Allora i decenni passano dividendo “I huoijn” dal “lëti”, il forestiero comune dal latino che rappresenta il lontano e non condiviso potere del posto. “Moj e bukura More” è lontana, occupata e irraggiungibile, la nuova terra non sarà per molto la tua patria, e l’articolazione in ceti sociali che vi hai trovato non la comprendi, perché “Burj ishte nden kopus”, cioè “L’uomo è sotto il cappello”, e nessun abito o cappello può farti avere la dignità di essere considerato tale, se non lo hai dimostrato col coraggio quotidiano e la “besa”, ovvero la parola data.

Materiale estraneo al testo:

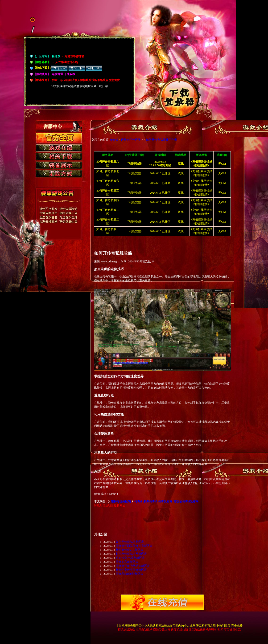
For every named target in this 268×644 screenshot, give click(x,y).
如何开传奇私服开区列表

Nei secoli scoprirai che non sarai mai trattato da pari dai lacchè della burocrazia in tutti i suoi aspetti. E allora… e allora? Sai solo che in piedi su di un terreno spianato e senza le menzogne e gli aiuti dei protettori di turno nessuno potrà batterti senza combattere alla pari. E cosi, attraverso un gioco e un oggetto equivalente, se la dovranno sudare tutta per avere il tuo rispetto. E allora… goooaalll!
La stesura di questo testo è un omaggio a ciò che è stato, alle persone che hanno attraversato il calcio a Ururi e continuano a nutrirlo. È una speranza resa possibile da Elvira Colangelo con la sua tesi, Antonio Turturro con la sua memoria e le persone che hanno condiviso i frammenti di questa storia collettiva.
*Occasionalmente scrive di temi politici legati al mondo del lavoro (Osservatorio Repressione), ritiene che lo sport sia uno spazio sociale di azione e narrazione. Questo testo è un omaggio all’Aurora Ururi, squadra del suo paese, in cui ha sognato di giocare fin da bambino.